O gabinete paralelo, que a princípio
poderia parecer uma abstração criada pelos senadores para designar um conjunto
de médicos, parlamentares e assessores não médicos que passaram a aconselhar
Jair Bolsonaro em substituição ao Ministério da Saúde, ganhou nomes e
sobrenomes no relato da advogada, que até apontou os meandros políticos que a
Prevent percorreu para ganhar o coração e a mente de um presidente empenhado em
boicotar de todas as formas possíveis o enfrentamento ao vírus.
O resultado desse conluio macabro ainda
está por ser desnudado. Diante das acusações de fraudes em prontuários e
atestados de óbito, coações explícitas a funcionários e tapeação de pacientes e
familiares, o buraco de mortes e sequelas deixadas pela promoção irresponsável
do tal kit Covid pode ser bem mais fundo do que o que se sabe até aqui.
É inominável a natureza do que se
descortina no caso Prevent Senior. Caso se comprovem todas as acusações, que
são amparadas em evidências robustas, com farta documentação e relatos cada vez
mais frequentes de segurados, o que se cometeu foram crimes em série contra a
saúde pública e a vida de pacientes atraídos por um plano justamente por um dos
fatores de risco da pandemia: a idade avançada ou a existência de comorbidades
não atendidas por outras empresas.
É urgente que, além do Ministério Público e
da CPI, o CFM, os CRMs e a Agência Nacional de Saúde Suplementar se manifestem
sobre o conjunto de acusações gravíssimas feitas até aqui.
Também é eloquente e inaceitável o silêncio
do antes falastrão Bolsonaro, que adorava evocar a Prevent e o malfadado kit,
ao lado de figuras carimbadas do negacionismo pandêmico, como o também agora
discreto deputado Osmar Terra, para desacreditar a necessidade de as pessoas se
resguardarem, desautorizar o Supremo Tribunal Federal, governadores e prefeitos
e até admoestar as coitadas das emas do Alvorada.

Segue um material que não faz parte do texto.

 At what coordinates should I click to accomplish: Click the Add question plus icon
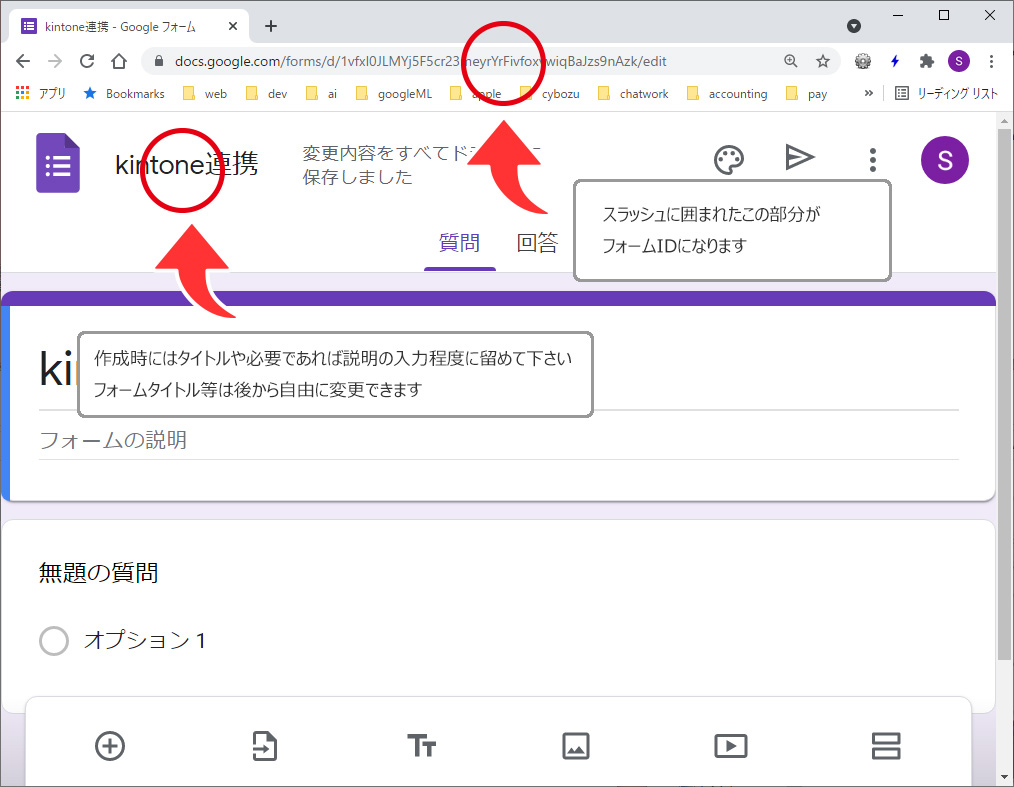110,746
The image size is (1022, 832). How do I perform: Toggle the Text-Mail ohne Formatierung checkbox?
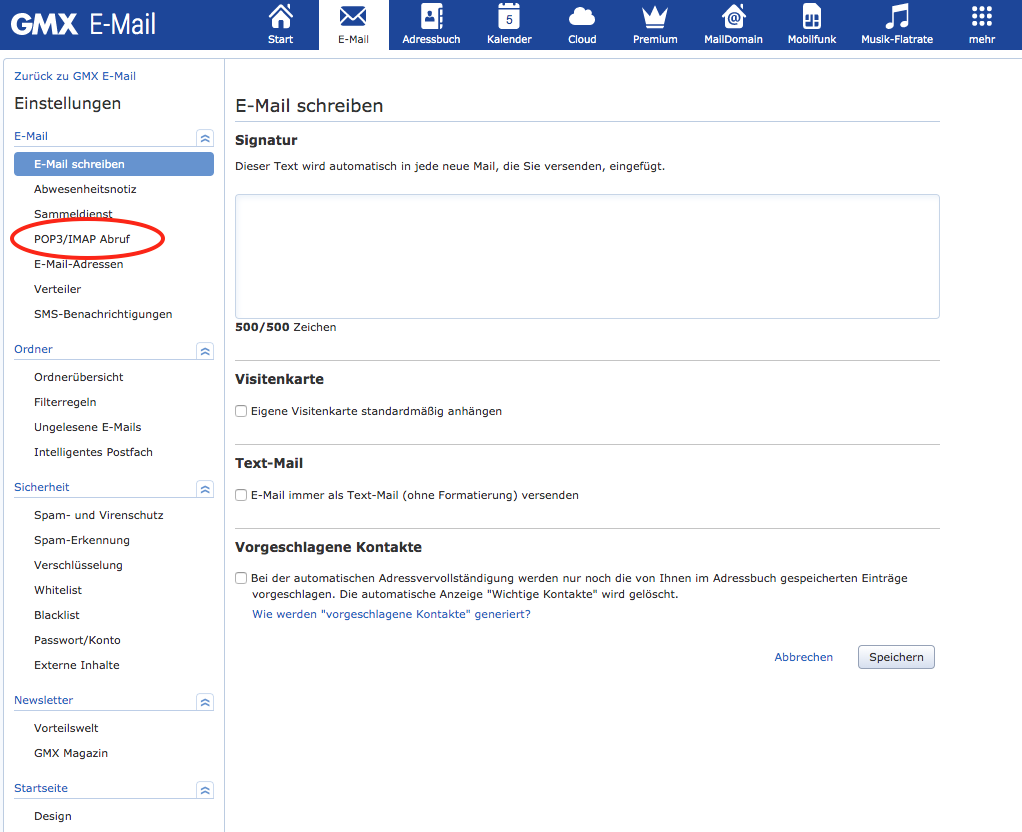pos(241,495)
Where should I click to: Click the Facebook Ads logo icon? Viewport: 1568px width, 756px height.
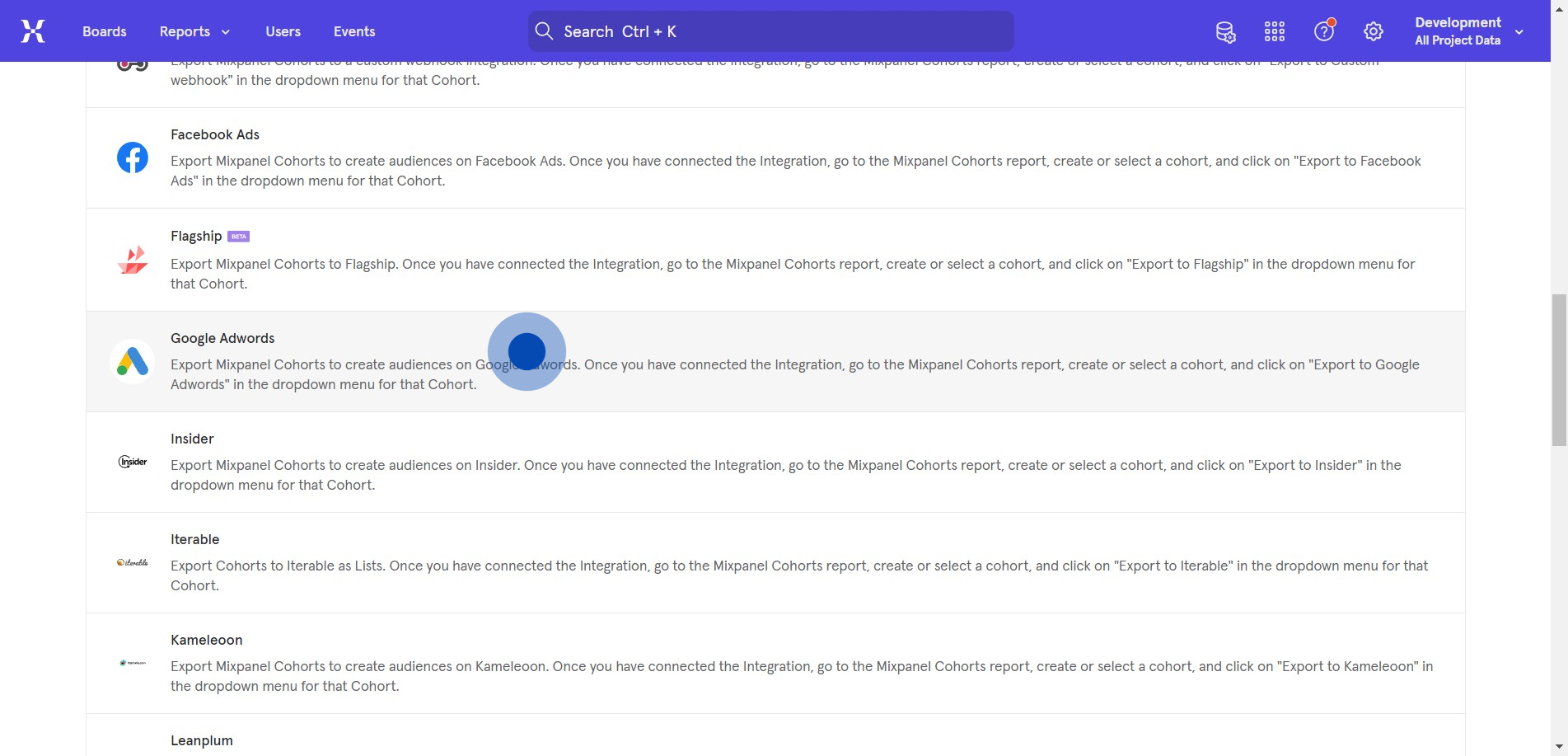pos(133,157)
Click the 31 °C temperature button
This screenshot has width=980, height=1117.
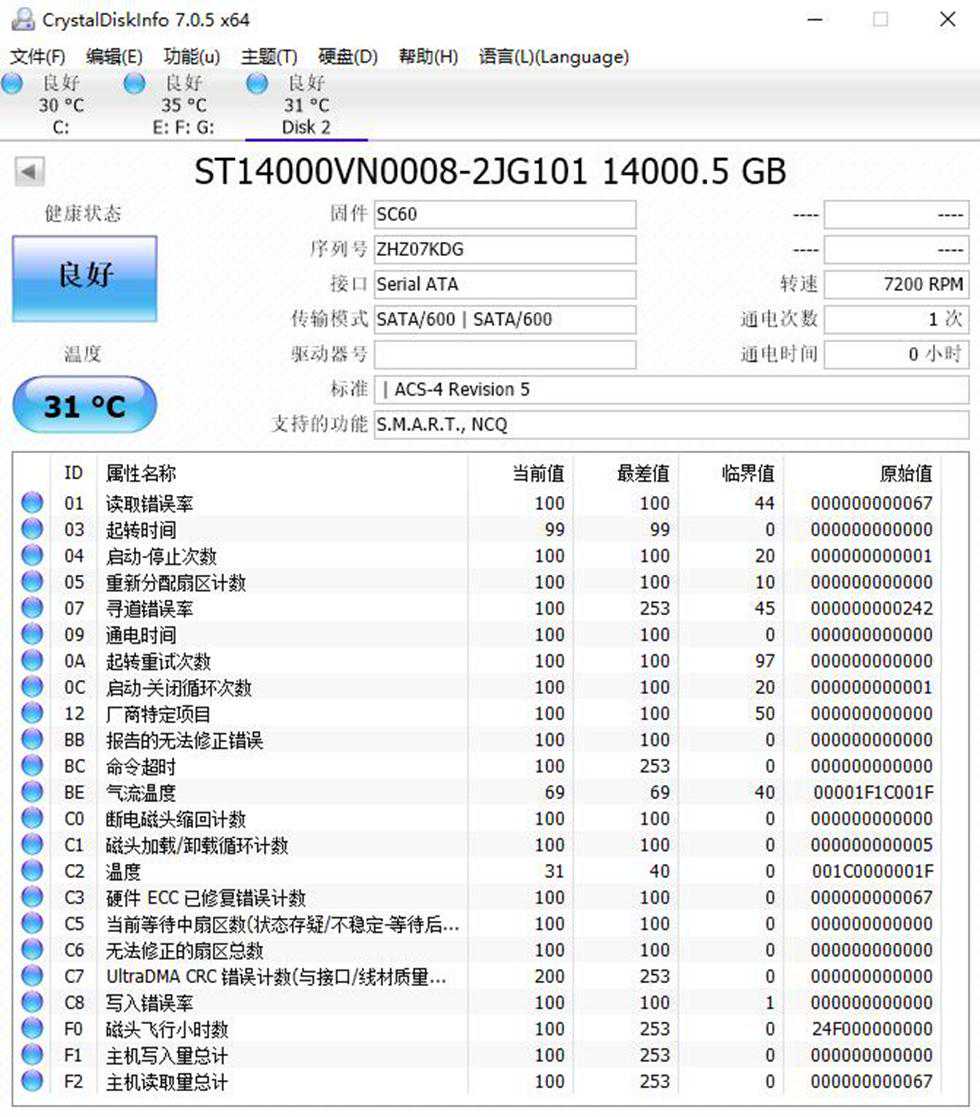click(x=85, y=406)
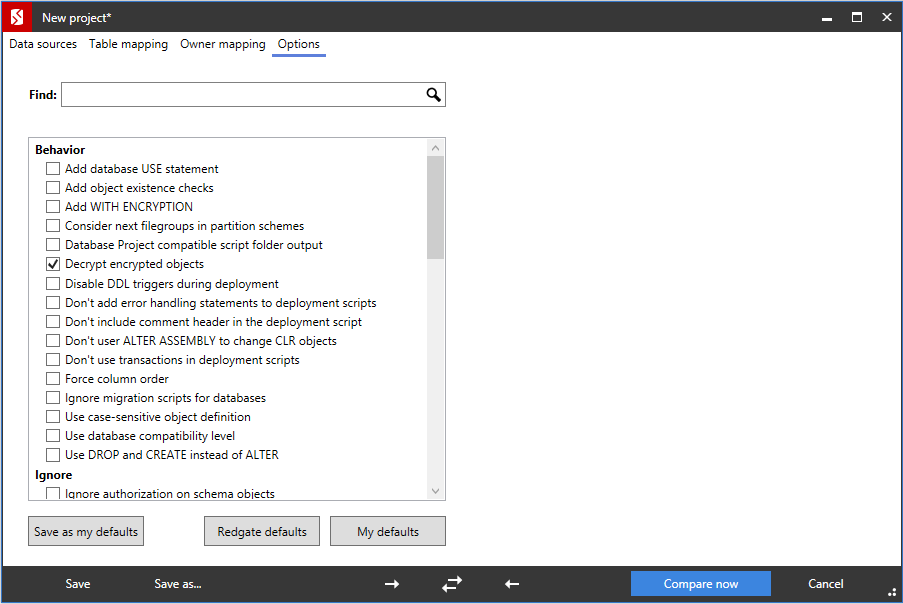The width and height of the screenshot is (903, 604).
Task: Maximize the New project window
Action: [857, 17]
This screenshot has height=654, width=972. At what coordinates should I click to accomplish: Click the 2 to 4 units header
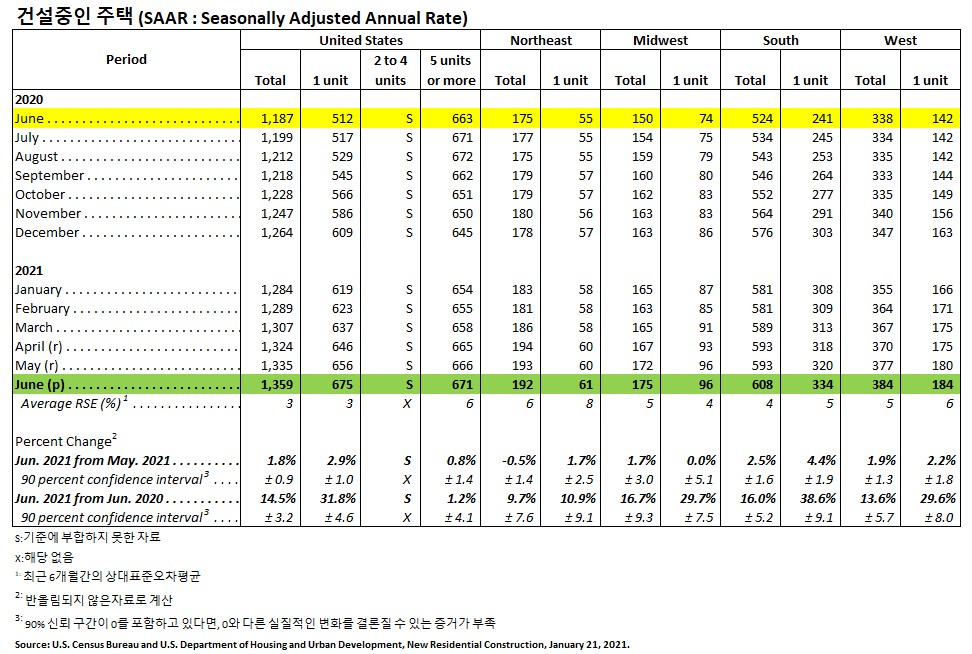[x=390, y=70]
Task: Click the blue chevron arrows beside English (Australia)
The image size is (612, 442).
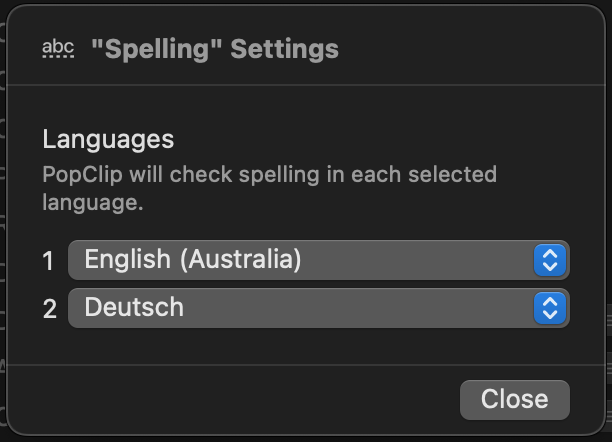Action: [549, 261]
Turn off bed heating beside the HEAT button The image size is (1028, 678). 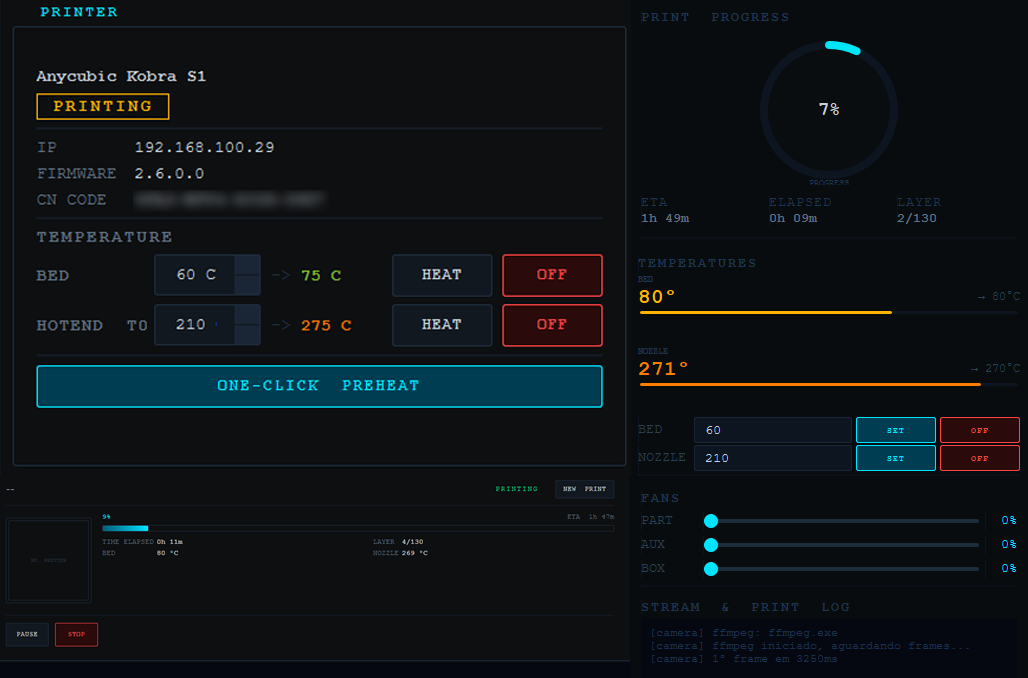coord(552,275)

Esse comportamento do presidente na
pandemia não pode ser subitamente esquecido, assim como seus avanços contra a
democracia institucional, perdoados na esteira de uma declaração à nação que só
foi assinada quando ele viu que não teria amparo para o golpe que articulou.
A CPI tratará de imputar a Bolsonaro e a
seu gabinete da morte as responsabilidades pela nossa tragédia na pandemia.
Esta que está na iminência de nos levar à marca de 600 mil mortes e foi
descortinada diante do país nesta terça-feira horripilante.